There could be no other outcome. The logical public indignation as a result of this newspaper's denunciation of 'age-based leave' that allowed staff to continue receiving their salary without working for a few years before retirement unavoidably had to lead to the cancellation of this abusive privilege within the civil service. The attempt to halve it, agreed three weeks ago and announced on Monday by Speaker Laura Borràs meant perpetuating a serious anomaly, a comparative grievance impossible to justify in the times of economic crisis we live in, marked by the lack of work opportunities and job insecurity that affect many people. That within the public sector (in the private sector it may also be debatable, but there the money we all pay in taxes is not at stake) such notoriously non-exemplary situations occurred was not acceptable. It should never have existed.
In any case, it is clear that, once the scandal was underway, the initial decision to agree to a reduction in the length of age-based leave from 5 to 3 years was the result of a miscalculation: it was an underestimation of the extent of public unease caused by the news uncovered by the ARA. In the end, therefore, the right decision has been taken and, therefore, we must congratulate ourselves for the Parliamentary Bureau's rectification, which means putting an end to this practice, even if the twenty-one people who have already benefited from this system over the years will maintain their acquired rights.
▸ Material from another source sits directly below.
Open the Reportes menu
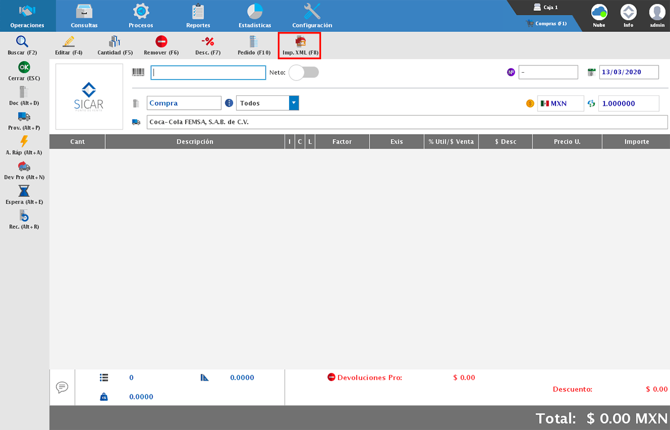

In the future, however, there will be no new beneficiaries. They should not be allowed in other environments either: to his end, it is essential to continue investigating whether similar situations are common in other parts of the administration, hiding behind a lack of transparency that is a burden against which we must also continue to fight.
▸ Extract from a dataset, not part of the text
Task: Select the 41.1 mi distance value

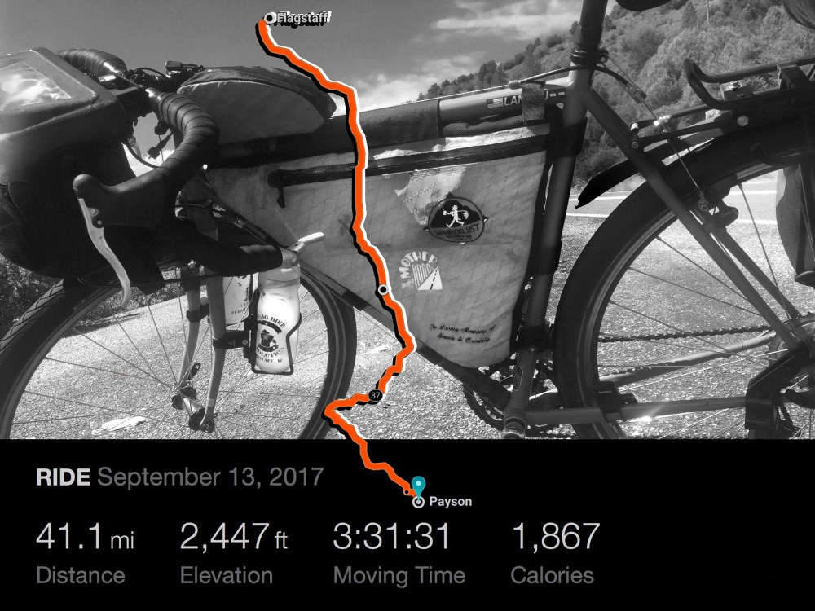Action: pyautogui.click(x=86, y=537)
The political class and civil servants themselves, with their union representatives at the forefront, should be the first to be interested in putting an end to this type of systems which remain incomprehensible for regular people, who do not have a secure job, who live on modest salaries or who have no job at all. The only thing that privilege like the one that has now been exposed in Catalonia's Parliament causes is the degradation of popular perception of public service. It projects the image that these are people who, instead of serving citizens, are mainly concerned with obtaining an exaggerated and unjustified position of privilege. And the fact is we are not talking about jobs of great hardship or in difficult working conditions, but jobs in an environment of public relevance that entail obvious additional protection. The fact that, in addition, this situation has occurred in the chamber of representatives, and that it has been tolerated by these elected officials for years, lays an additional paradoxical layer to the situation and is detrimental to the prestige and solidity of our democratic system.